Furthermore, in December 2025, Anjoy acquired and officially launched the “Anzhai” brand, entering the broad halal food market. Currently, Henan Anzhai Food has obtained production licenses and product barcodes, with the first batch of five products progressing smoothly.
Beyond category breakthroughs, Anjoy’s overseas expansion is quietly advancing.
In July 2025, Anjoy successfully listed on the main board of the Hong Kong Stock Exchange, becoming the first domestic frozen food company to list on both “A+H” markets, and was included in the Hong Kong Stock Connect in early August. By September 2025, nine Anjoy products had entered over 200 Wellcome stores in Hong Kong.
Anjoy’s listing in Hong Kong
Using Hong Kong as a springboard, Anjoy’s overseas reach extends across Southeast Asia. Frost & Sullivan forecasts that from 2024 to 2029, the global frozen food industry will grow at a compound annual rate of 6.0%. Southeast Asia’s frozen food market, still in its early stages, is characterized by dispersed competition but large population bases and consumption potential, with cultural and eating habits similar to China. The region is expected to see a CAGR of 14% from 2024 to 2029, experiencing rapid development.
Anjoy Food’s entry into the Hong Kong market
According to the financial report, Anjoy has signed agreements with distributors in multiple Southeast Asian countries, with export volumes steadily increasing. Moreover, the company plans to expand and develop sales channels in Europe and North America through strategic partnerships and acquisitions, extending its domestic economies of scale overseas.

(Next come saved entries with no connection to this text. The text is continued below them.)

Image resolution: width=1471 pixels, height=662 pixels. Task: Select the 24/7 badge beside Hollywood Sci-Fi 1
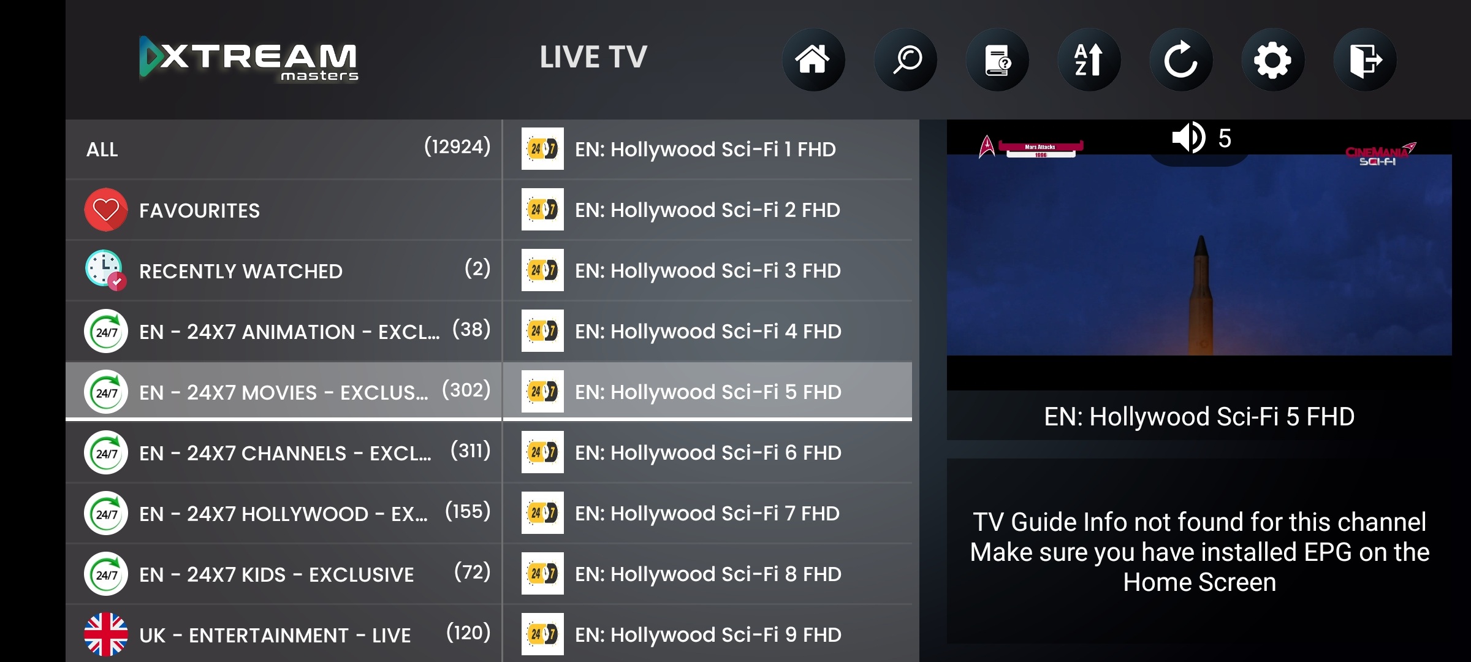point(542,148)
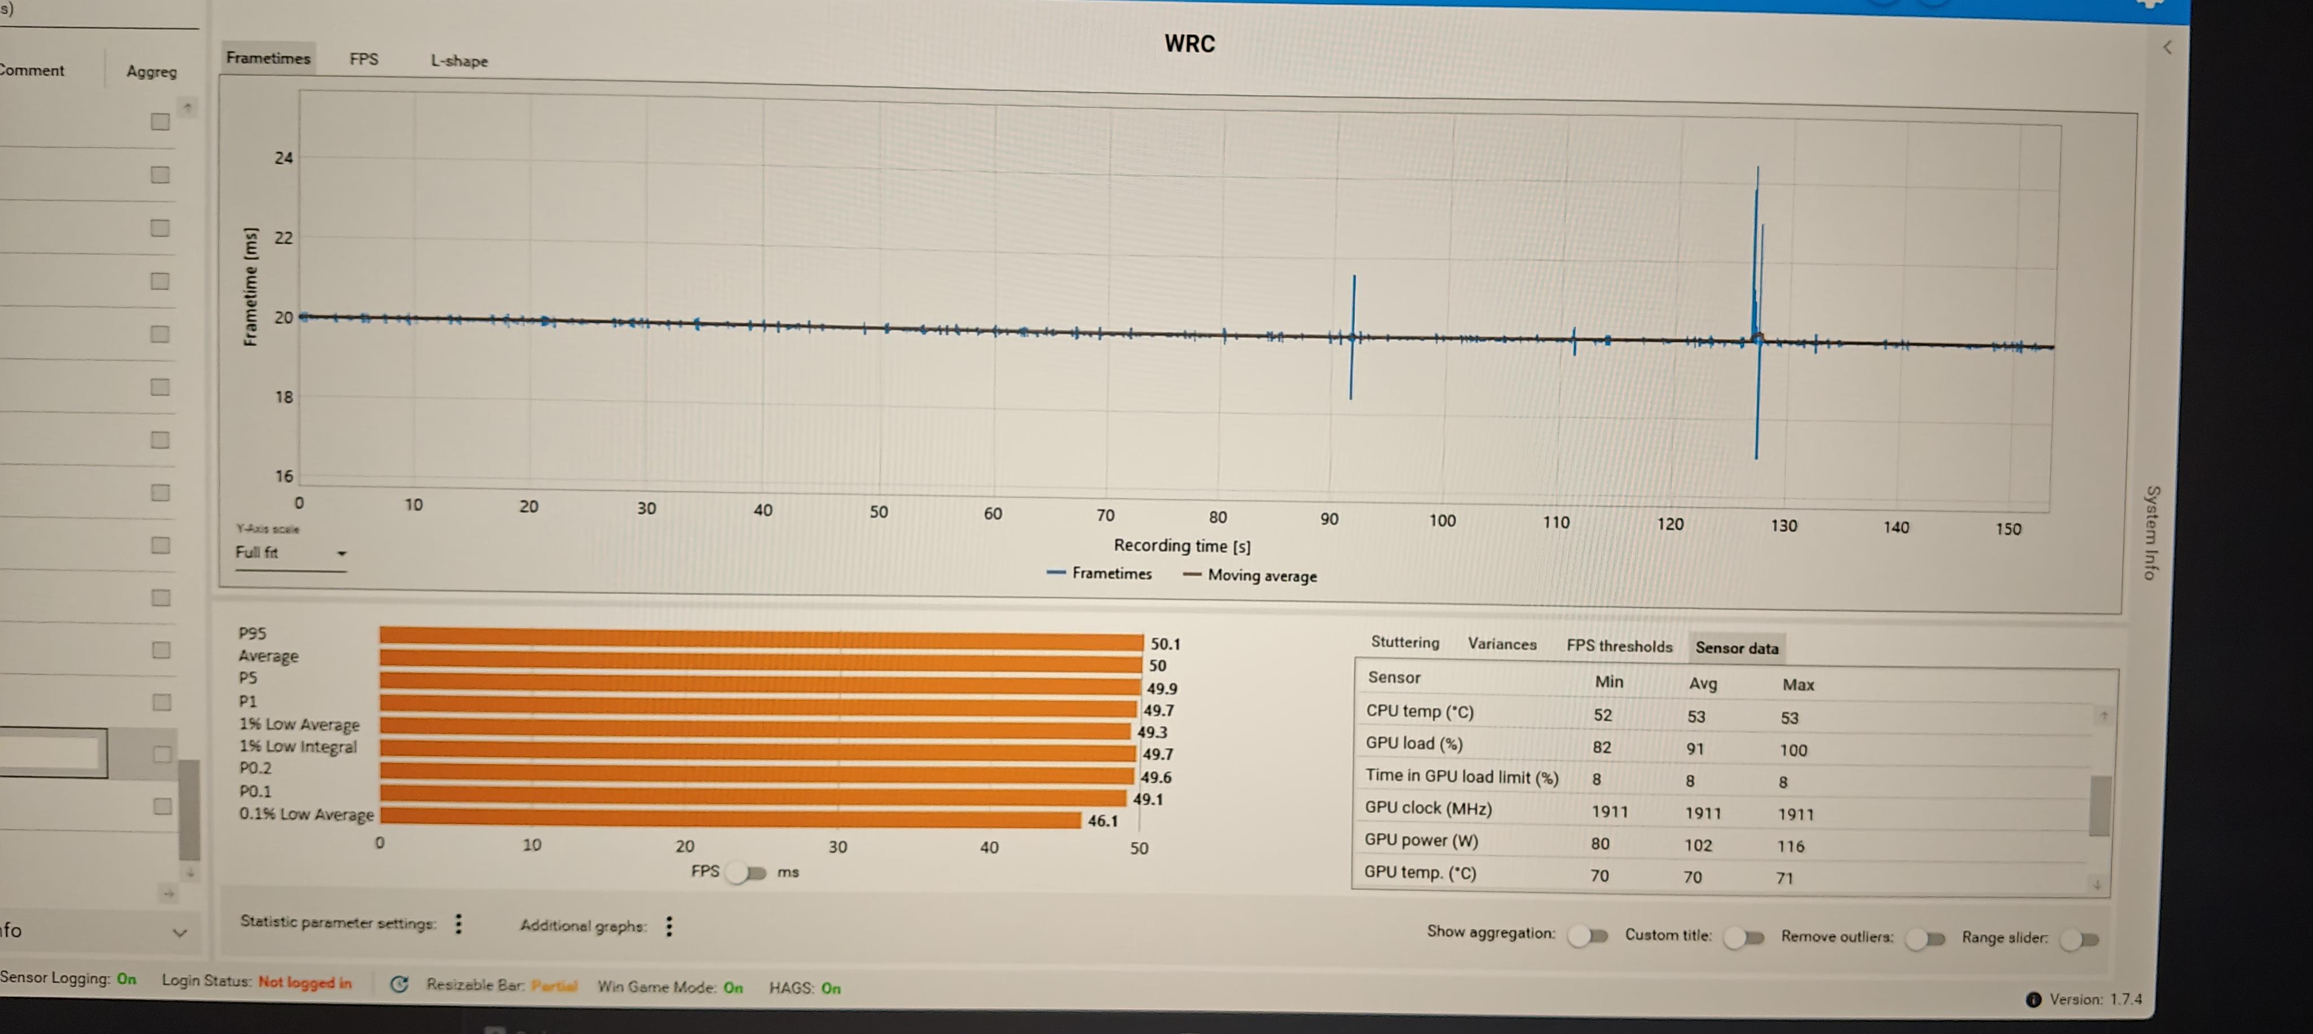2313x1034 pixels.
Task: Collapse the System Info panel chevron
Action: pos(2167,48)
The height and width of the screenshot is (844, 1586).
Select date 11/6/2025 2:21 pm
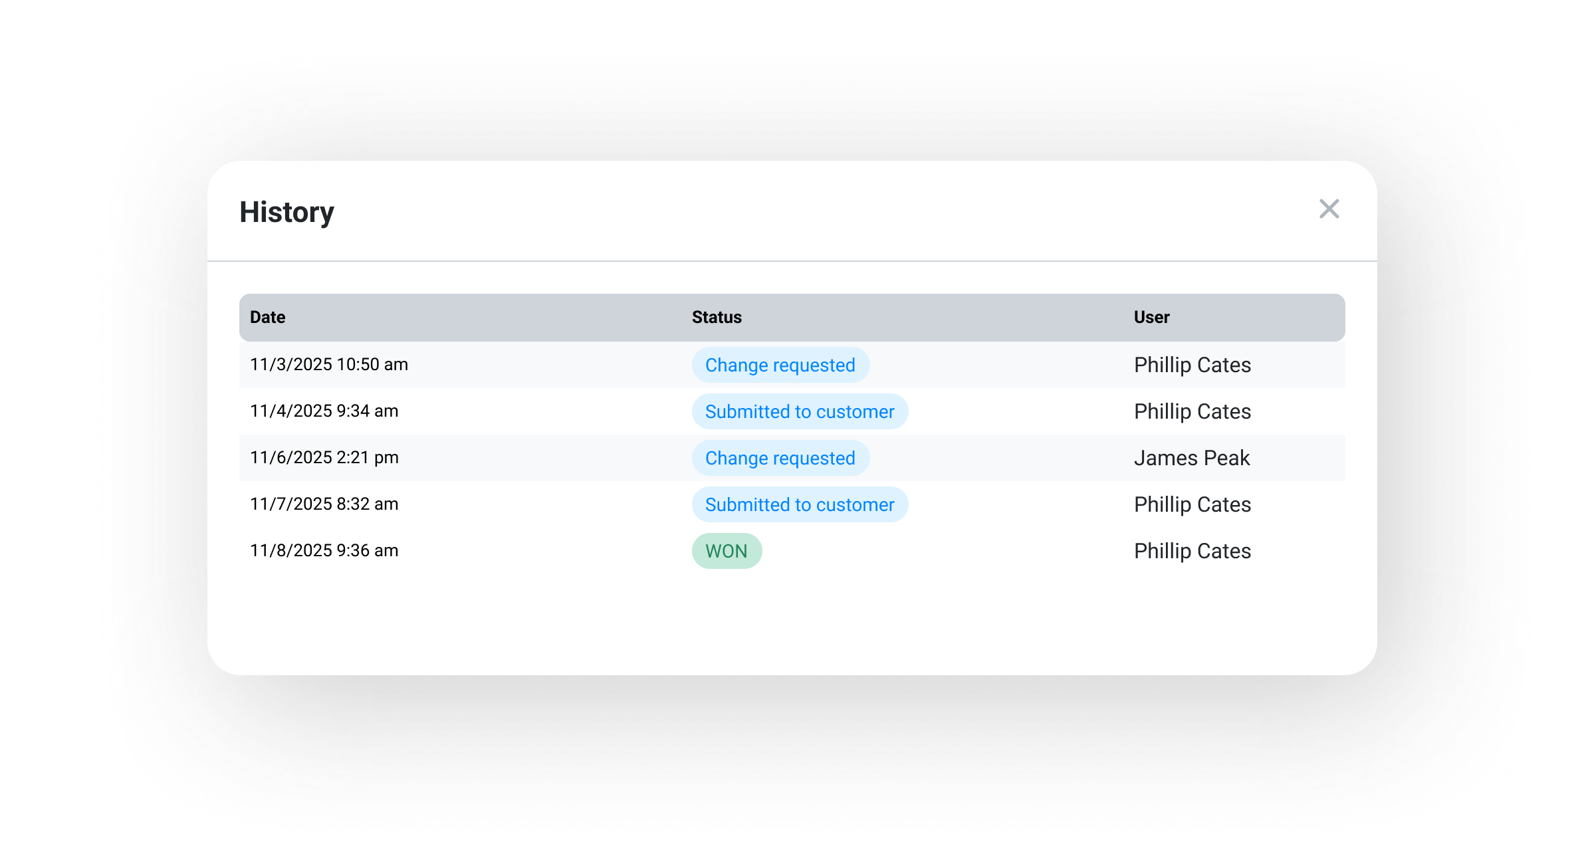324,457
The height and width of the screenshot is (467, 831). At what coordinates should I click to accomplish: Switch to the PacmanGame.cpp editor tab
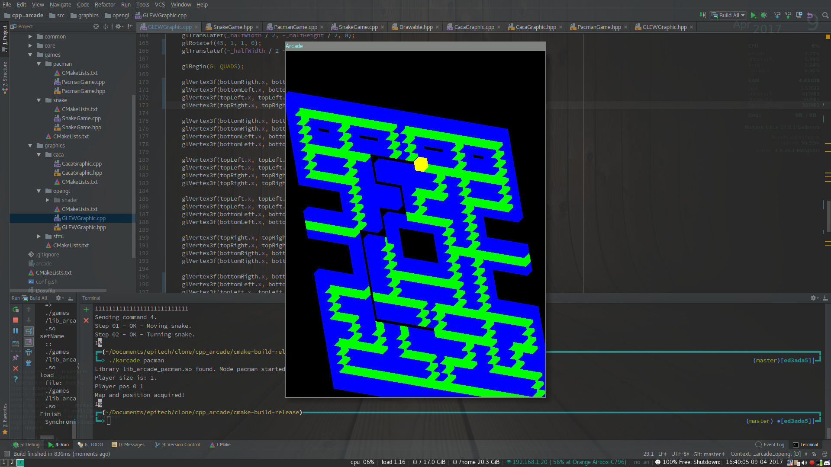(295, 27)

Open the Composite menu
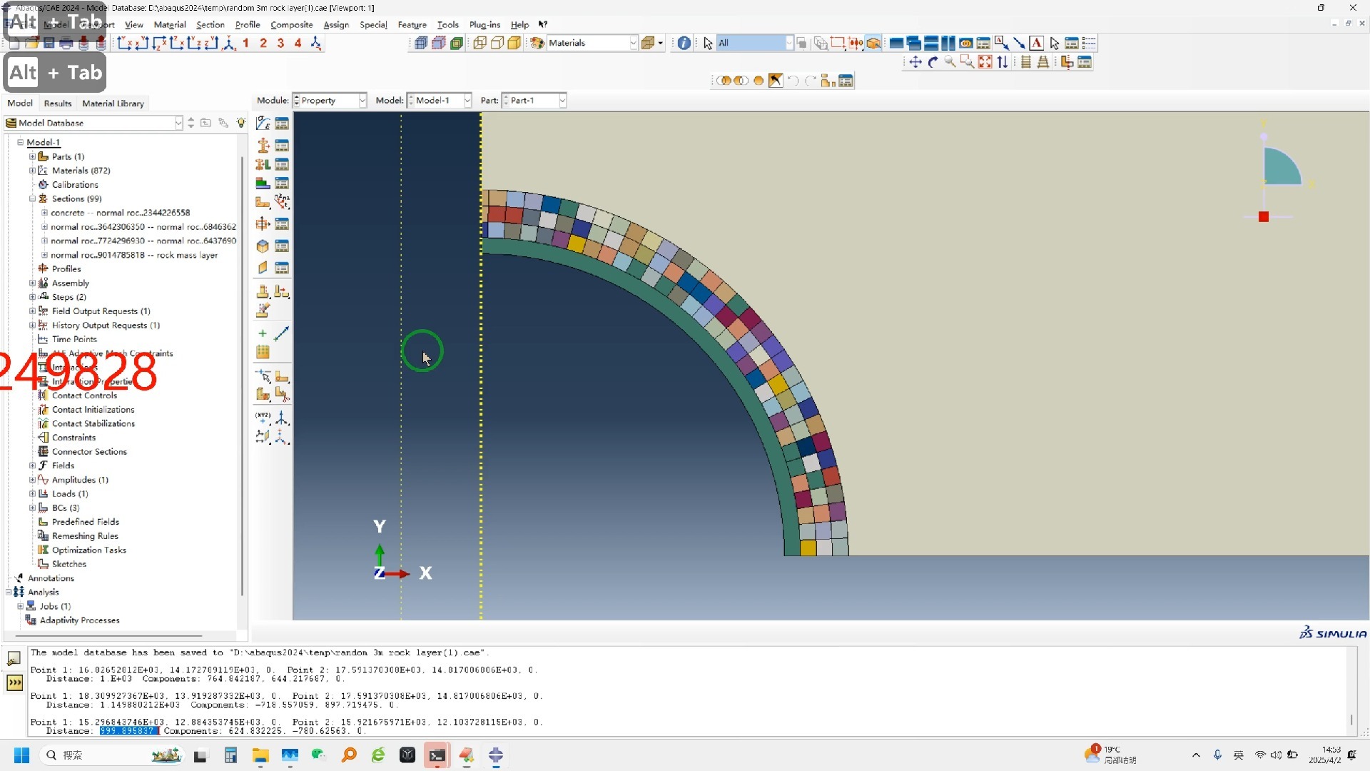point(291,25)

“Currently, the competition in the frozen food industry has shifted from simple scale expansion to a comprehensive contest of product structure, channel efficiency, and supply chain capabilities,” said an industry analyst who has long followed the food and beverage sector. “Anjoy’s continuous investment in product iteration, channel coverage, and customization capabilities allows it to maintain steady growth and high profitability even as industry competition intensifies.”
The analyst further noted that after completing the dual-platform setup of A+H shares, Anjoy’s financial capacity and internationalization channels are both open. Its future expansion in Southeast Asia and broader overseas markets will be a key factor influencing the company’s valuation potential.
In a context of slowing industry growth, few companies can simultaneously balance dividend returns and new growth strategies. Anjoy’s “stability” and “progress” are laying the foundation for its next phase of growth.
(This article does not constitute any investment advice; information disclosures are based on company announcements. Investors operate at their own risk.)